Улучаю миг и, приставив граненое острие к ее узкой ладошке, заколачиваю с размаху, одновременно пытаясь прорваться в нее...
— Тебе хорошо?.. Хорошо тебе, сучка?! Ааа?!
— Ааа!!!
Она наконец кричит — оглушительно громко. Это не визг, а гортанный вопль — низкий, сиплый, мужской.
Я просыпаюсь от этого страшного сатанинского ора. Своего собственного.
— Свет! Свет!
Зажигается потолок. Сажусь в койке.
В штанах стоит колом. Сердце ухает. Подушка — насквозь. Во рту солоно. Подношу ладонь — красное. Стены куба, не давая мне отдышаться, начинают сходиться, норовя растереть меня в порошок.
На столике — початая пачка снотворного. Я купил его, я ведь помню, что его купил! Так какого же...
— Суки! Жлобье!
Я только затем и жру эти гребаные таблетки, чтобы не видеть ничего, хотя бы когда сплю. Любил бы я сны — вышла бы солидная экономия. Я плачу за гарантию того, что когда я закрою глаза, наступит темнота! И вот эти твари решили урезать мой рацион орфинорма, чтобы что? Чтобы сберечь грошик?
Еле сдерживая бешенство, я принимаюсь сравнивать химический состав на истраченной упаковке снотворного с этикеткой на новой... Все совпадает. Дозировка орфинорма та же, что и обычно.
Они тут ни при чем, наконец смиряюсь я. Дело во мне. Мне больше не хватает моей дозы. Я к ней привык. Начиная с завтрашнего дня буду пить две пилюльки вместо одной. Или три. Хоть всю пачку.
Да зачем откладывать на завтра то, что можно сделать сегодня?
Глотаю два шарика.
Последнее, о чем успеваю подумать: то, что я сказал Аннели, прежде чем прибить ее гвоздями к веранде, — мое первое в жизни признание в любви.
Когда пищит будильник, я его затыкаю.
Тем, кого с первыми лучами солнца собираются вздернуть, тоже, наверное, просыпаться неохота. В Европе казнь, правда, отменена как частный случай смерти, но сегодняшний день все равно не сулит мне ничего хорошего. Я всерьез думаю, не пропихнуть ли в себя насухо еще пару сонных пилюль и не промотать ли вперед сутки-другие — пока я не потребуюсь отчизне до зареза и за мной не пришлют кого-нибудь.
Но тут я отчего-то начинаю мандражировать, и сон отваливает, оставляя меня в тесной койке одного — взопревшего и злого на себя.
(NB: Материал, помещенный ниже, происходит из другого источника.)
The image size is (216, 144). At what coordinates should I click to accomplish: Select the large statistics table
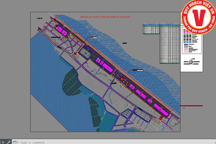[x=169, y=43]
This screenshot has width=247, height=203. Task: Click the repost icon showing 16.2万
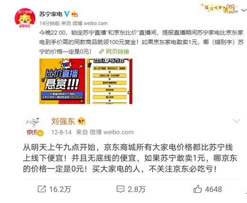pos(42,189)
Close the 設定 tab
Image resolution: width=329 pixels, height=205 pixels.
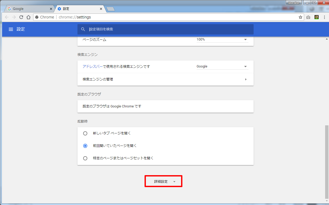point(101,9)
Ослушаться приказа — это все-таки крайне неуютно. Вчера-то я, идиот, оторвался от земли, обуянный своим идиотским праведным гневом, окрыленный своим идиотским великодушием и надутый адреналином. Сегодня от всех этих злоупотреблений у меня похмелье.
Так и вижу золотые врата в мир избранных, с лязгом захлопывающиеся прямо у меня перед носом. Над моей головой смыкаются грозовые облака, навсегда закрывая от меня волшебные летучие острова; выдернутый Шрейером из забвения, я буду обратно в забвение и заброшен...
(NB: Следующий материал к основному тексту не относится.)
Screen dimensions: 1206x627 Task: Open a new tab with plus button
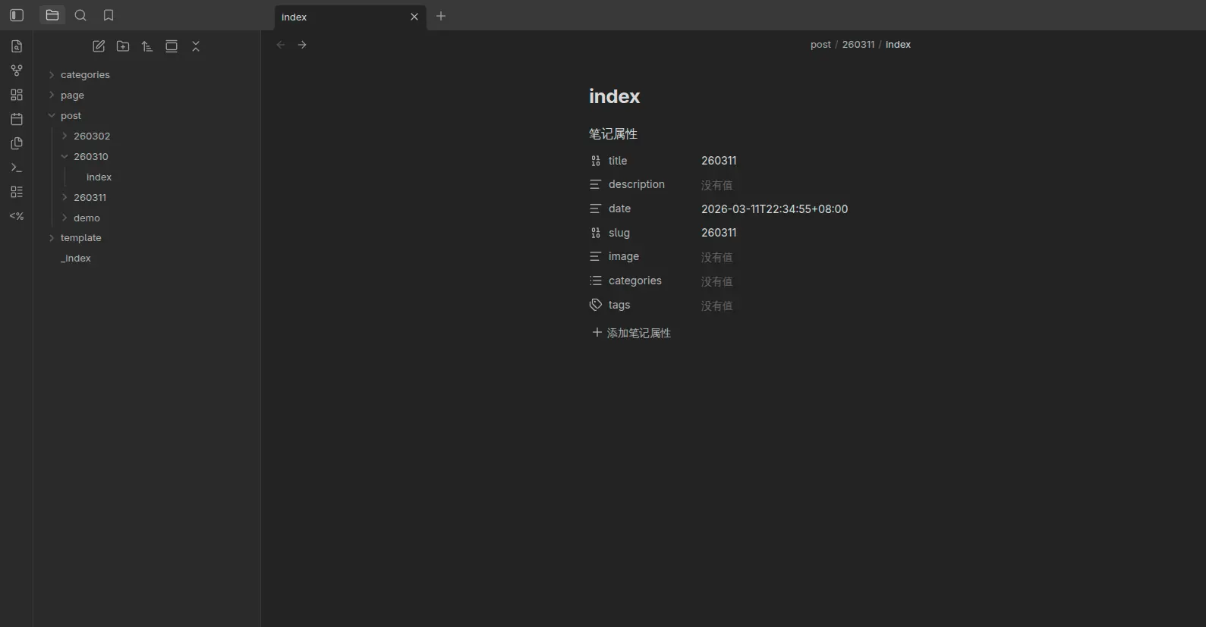[441, 16]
И тут я вспоминаю о том, что сделал с Пятьсот Третьим.
Нет. Такого они мне не спустят. Поднять руку на брата...
Ничего, что европейские суды слишком гуманны. У Бессмертных есть своя инквизиция, свои трибуналы. Медиа трубят о нашей безнаказанности, но это все чушь. Их наказания против наших — как отцовский ремень против дыбы. Просто от человеческих законов у нас прививка, а от нашего Кодекса иммунитета нет ни у кого.
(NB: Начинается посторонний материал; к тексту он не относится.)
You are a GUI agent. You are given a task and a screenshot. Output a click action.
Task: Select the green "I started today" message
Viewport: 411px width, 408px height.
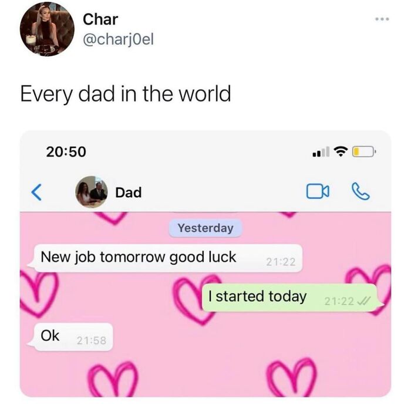click(x=292, y=298)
И все же... Все же я рад, что мне не пришлось убивать ее.
Аннели.
Коммуникатор пиликает: вызов. Вот и они.
На всю стену разворачивается картина — незнакомый мне хлыщ в переливающемся костюме. Хлыщ глядит на меня строго, но мне не страшно. Это не из наших — наши, как педики, не наряжаются, — а больше я никого не боюсь.
— Я помощник сенатора Шрейера, — говорит переливающийся. Сколько у него этих помощников? Киваю выжидающе.
— Господин Шрейер хотел бы пригласить вас на ужин сегодня. Вы сможете быть?
— Я себе не принадлежу, — отвечаю я.
— Значит, будете, — соглашается он. — Башня «Цеппелин», ресторан «Дас Альте Фахверкхаус».
Такое название с ходу не запомнишь, и после того как он отключается, мне приходится выспрашивать у терминала названия всех ресторанов в «Цеппелине». Ничего, так даже лучше. Отвлекает.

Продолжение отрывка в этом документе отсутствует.